I think resource companies legal problems are just beginning – take Exxon for example, I am not a securities lawyer but I seem to recall a regulatory duty at the Security Exchange Commission (SEC) to disclose material risks in financial statements. Give the obsfucation on climate change – if there is even a risk of liability for climate change then the shareholders of Exxon may have a remedy against Exxon?
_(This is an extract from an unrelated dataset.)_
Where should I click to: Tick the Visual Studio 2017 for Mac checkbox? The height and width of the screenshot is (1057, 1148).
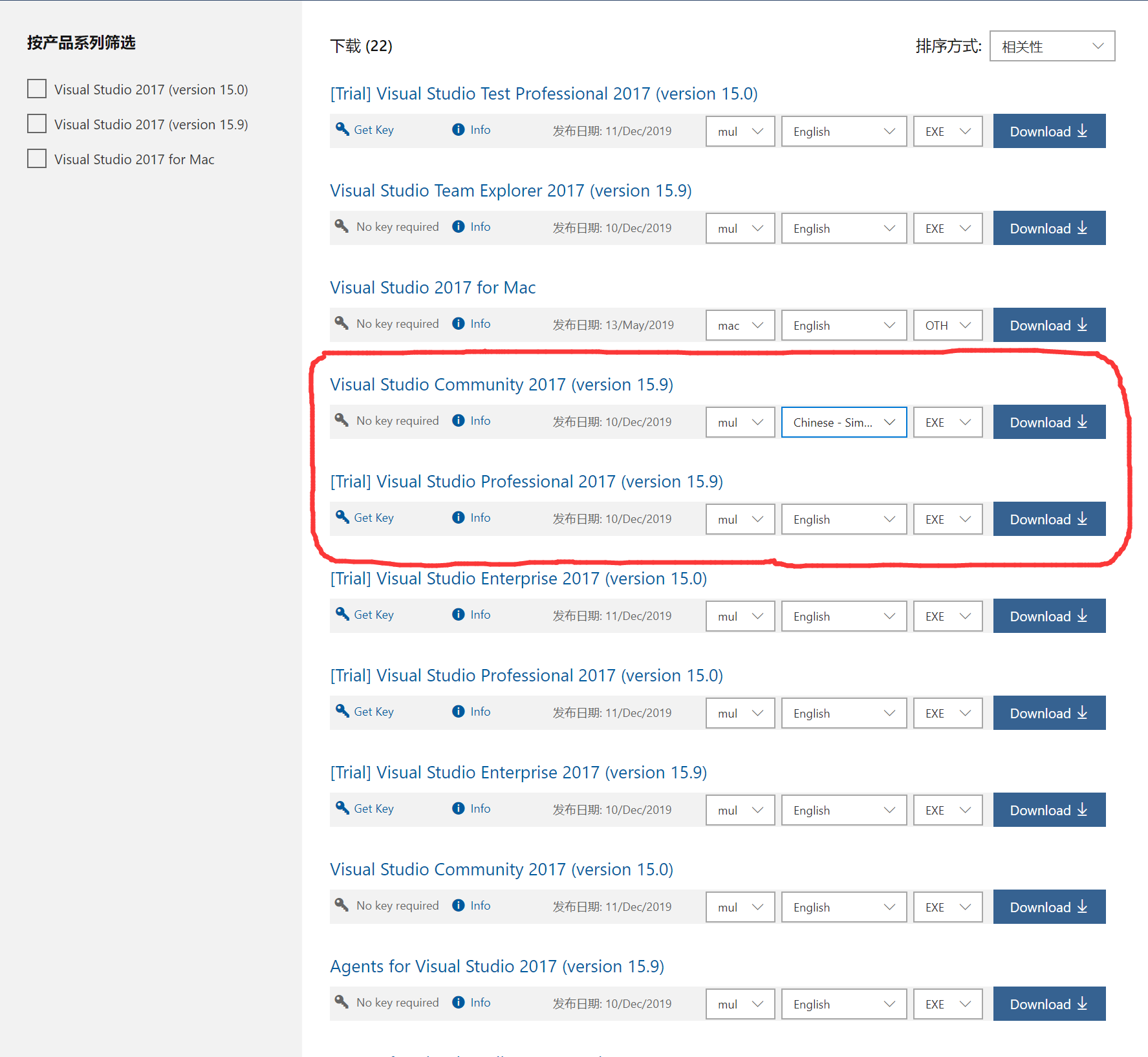click(37, 159)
Thanks David. Yes, Exxon is being investigated for potential violations of New York’s securities regime under its Martin’s Act (http://time.com/4633214/exxonmobil-climate-change-judge/), with other suits being filed in other jurisdictions as well. The SEC began looking into the matter itself last fall (2016): https://www.nytimes.com/2016/09/21/business/energy-environment/exxon-climate-change.html
To further draw on the comparison to tobacco litigation and in response to the above, I would argue that a closer look at the corporate conduct is required before letting these companies escape blame. Many people (including myself initially) could not get behind holding tobacco companies responsible for the illnesses and health problems cigarettes cause. (And in full disclosure, I am a plaintiffs’ attorney in the US). Consumers of cigarettes make the decision to smoke correct? They have assumed the risk? However, the tobacco companies’ own documents revealed that they systematically addicted consumers, going so far as to research in animals exactly what levels of nicotine were required to incite addiction without producing off-putting side effects. They then formulated their cigarettes to ensure addiction would occur (as much as possible), all while telling the public and governments that cigarettes were not addictive and did not cause cancer (among other horrible health conditions). This doesn’t even go into their advertisements to young adults and children (which was also based on their research of how to create “lifelong customers”). Much of this is laid out in the very interesting book “A Question of Intent” written by former US FDA Commissioner David Kessler. Based on the very preliminary information that has been made public, it appears the oil companies have done the exact same thing – increasing human reliance on fossil fuels. We have yet to learn the extent of big oil’s knowledge, the full of extent of their behavior to conceal this knowledge from the public and to further increase our use and dependence on their products. One of the important roles litigation plays in our society is bringing these facts to light – facts that would remain hidden from public view indefinitely otherwise.
Thanks very much for your insights Michelle (I would have responded sooner but somehow missed the notification of your comment)!